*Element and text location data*

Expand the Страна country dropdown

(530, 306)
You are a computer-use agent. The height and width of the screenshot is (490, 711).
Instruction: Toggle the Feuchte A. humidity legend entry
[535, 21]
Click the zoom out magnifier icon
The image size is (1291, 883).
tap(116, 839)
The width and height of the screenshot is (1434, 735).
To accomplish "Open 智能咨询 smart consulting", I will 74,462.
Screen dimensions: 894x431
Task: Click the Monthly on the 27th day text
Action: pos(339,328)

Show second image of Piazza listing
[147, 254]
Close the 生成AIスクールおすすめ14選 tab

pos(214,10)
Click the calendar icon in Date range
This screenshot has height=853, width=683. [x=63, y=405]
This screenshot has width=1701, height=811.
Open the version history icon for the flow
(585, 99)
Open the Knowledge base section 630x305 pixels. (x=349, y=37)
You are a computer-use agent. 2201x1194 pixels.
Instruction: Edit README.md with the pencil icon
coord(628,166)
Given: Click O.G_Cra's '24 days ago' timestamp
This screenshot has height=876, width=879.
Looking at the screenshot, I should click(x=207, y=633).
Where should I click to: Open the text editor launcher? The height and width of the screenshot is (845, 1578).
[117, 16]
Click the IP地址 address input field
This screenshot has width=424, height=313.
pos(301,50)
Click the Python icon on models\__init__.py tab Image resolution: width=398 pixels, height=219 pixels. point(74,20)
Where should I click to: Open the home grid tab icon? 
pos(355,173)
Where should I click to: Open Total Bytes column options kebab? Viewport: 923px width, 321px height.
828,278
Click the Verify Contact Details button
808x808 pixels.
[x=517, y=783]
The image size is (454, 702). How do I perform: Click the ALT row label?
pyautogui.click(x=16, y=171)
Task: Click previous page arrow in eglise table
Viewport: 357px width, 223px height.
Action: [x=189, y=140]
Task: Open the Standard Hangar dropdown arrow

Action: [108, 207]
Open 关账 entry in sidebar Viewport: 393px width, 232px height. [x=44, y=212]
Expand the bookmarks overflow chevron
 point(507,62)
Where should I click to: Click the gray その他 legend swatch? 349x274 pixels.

*Stated task*
Print again the lines above without any change, starting at the line containing "Given: Click O.G_Cra's" and ending at the line containing "point(507,62)", both included.

*Reply*
Given: Click O.G_Cra's '24 days ago' timestamp
This screenshot has height=876, width=879.
Looking at the screenshot, I should click(x=207, y=633).
Where should I click to: Open the text editor launcher? The height and width of the screenshot is (845, 1578).
[117, 16]
Click the IP地址 address input field
This screenshot has width=424, height=313.
pos(301,50)
Click the Python icon on models\__init__.py tab Image resolution: width=398 pixels, height=219 pixels. point(74,20)
Where should I click to: Open the home grid tab icon? 
pos(355,173)
Where should I click to: Open Total Bytes column options kebab? Viewport: 923px width, 321px height.
828,278
Click the Verify Contact Details button
808x808 pixels.
[x=517, y=783]
The image size is (454, 702). How do I perform: Click the ALT row label?
pyautogui.click(x=16, y=171)
Task: Click previous page arrow in eglise table
Viewport: 357px width, 223px height.
Action: [x=189, y=140]
Task: Open the Standard Hangar dropdown arrow

Action: [108, 207]
Open 关账 entry in sidebar Viewport: 393px width, 232px height. [x=44, y=212]
Expand the bookmarks overflow chevron
 point(507,62)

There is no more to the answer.